─── Supplied passage

For another nailbiter, look no further than to action director Martin Campbell’s Vertical Limit (2000), in which a climber tries to rescue his sister from K2, one of the world’s most dangerous mountains. Robin Tunney, Chris O’Donnell, Bill Paxton and Scott Glenn star in this one.

 

Mountain movies were attractive to filmmakers even before the invention of technicolor. For obvious reasons – geography! – many were made in countries like Switzerland, Austria, Italy and any Asian country with a mountainous terrain. Hollywood often picked up on stories about mountains that put together characters of different nationalities. In The White Tower (1950), Claude Rains, Glenn Ford and Alida Valli (a Hollywood import from the South Tyrolean Dolomites) reveal their innermost selves while trying to be the first ones to reach the top of a “virgin” mountain, as previously unclimbed peaks are called.

──────
─── Dataset entries

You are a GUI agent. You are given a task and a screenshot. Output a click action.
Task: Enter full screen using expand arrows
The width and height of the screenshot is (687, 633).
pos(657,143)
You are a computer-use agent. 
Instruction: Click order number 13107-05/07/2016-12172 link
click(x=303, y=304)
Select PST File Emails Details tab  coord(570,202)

──────
─── Dataset entries

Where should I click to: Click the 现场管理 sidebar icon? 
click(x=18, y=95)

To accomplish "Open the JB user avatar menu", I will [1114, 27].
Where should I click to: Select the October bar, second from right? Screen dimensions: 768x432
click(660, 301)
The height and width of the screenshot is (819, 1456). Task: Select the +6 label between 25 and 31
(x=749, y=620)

──────
─── Dataset entries

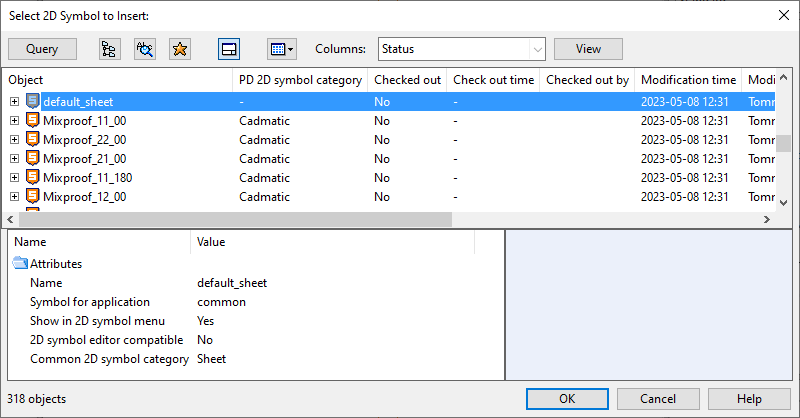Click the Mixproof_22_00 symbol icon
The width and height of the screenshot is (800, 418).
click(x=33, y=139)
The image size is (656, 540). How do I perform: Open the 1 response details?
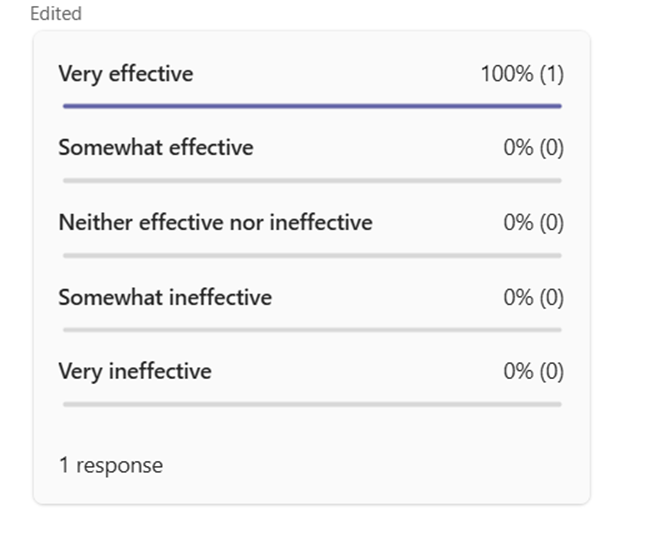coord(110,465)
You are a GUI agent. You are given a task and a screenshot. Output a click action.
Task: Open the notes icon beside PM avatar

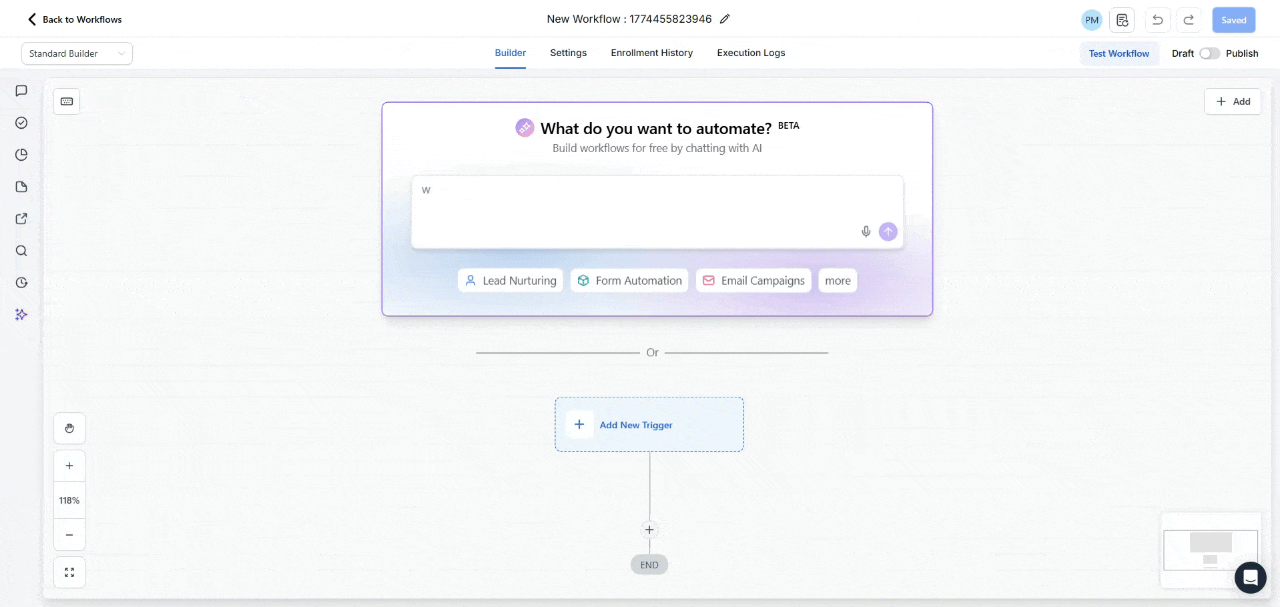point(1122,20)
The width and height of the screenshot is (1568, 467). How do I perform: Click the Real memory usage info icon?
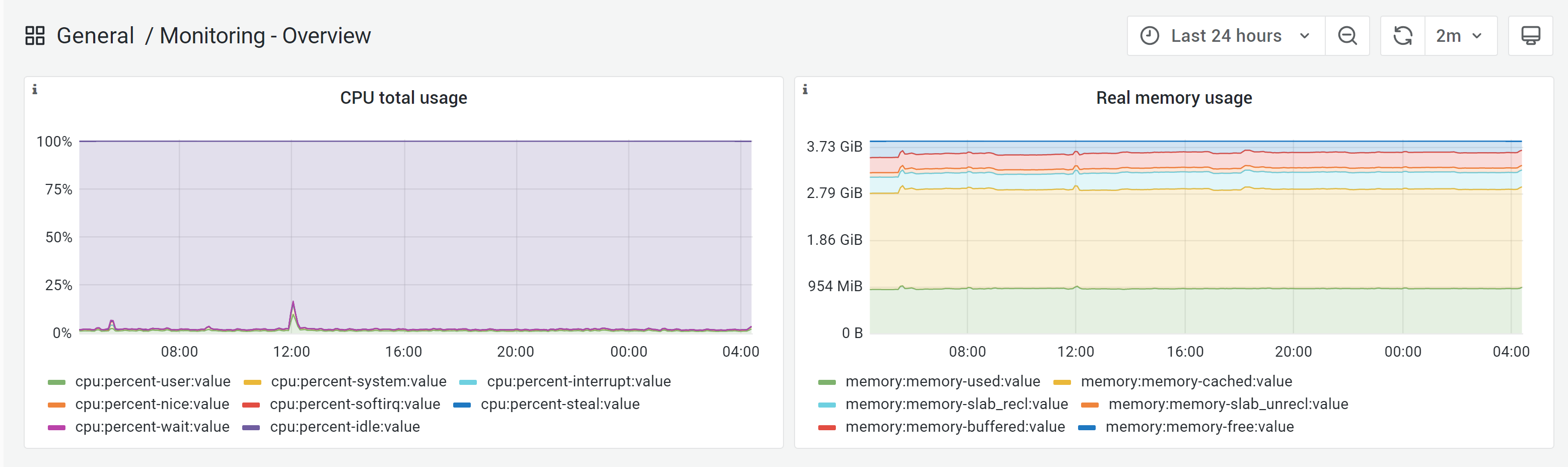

──────

Exercises to complete:
[A] Can you condense the paragraph in the mountain-film passage that begins "Mountain movies were attractive" into a shorter version that keeps its main facts?
[B] Could you return, word for word, everything in the mountain-film passage from "For another nailbiter, look" down to "peaks are called."?
None of the entries are needed.

Task answers:
[A] Mountain movies drew filmmakers even before technicolor. Because of geography, many were made in Switzerland, Austria, Italy and mountainous Asian countries. Hollywood often took up mountain stories that brought together characters of different nationalities. In The White Tower (1950), Claude Rains, Glenn Ford and Alida Valli reveal their innermost selves as they try to be first to the top of a "virgin," or previously unclimbed, mountain.

[B]
For another nailbiter, look no further than to action director Martin Campbell’s Vertical Limit (2000), in which a climber tries to rescue his sister from K2, one of the world’s most dangerous mountains. Robin Tunney, Chris O’Donnell, Bill Paxton and Scott Glenn star in this one.

 

Mountain movies were attractive to filmmakers even before the invention of technicolor. For obvious reasons – geography! – many were made in countries like Switzerland, Austria, Italy and any Asian country with a mountainous terrain. Hollywood often picked up on stories about mountains that put together characters of different nationalities. In The White Tower (1950), Claude Rains, Glenn Ford and Alida Valli (a Hollywood import from the South Tyrolean Dolomites) reveal their innermost selves while trying to be the first ones to reach the top of a “virgin” mountain, as previously unclimbed peaks are called.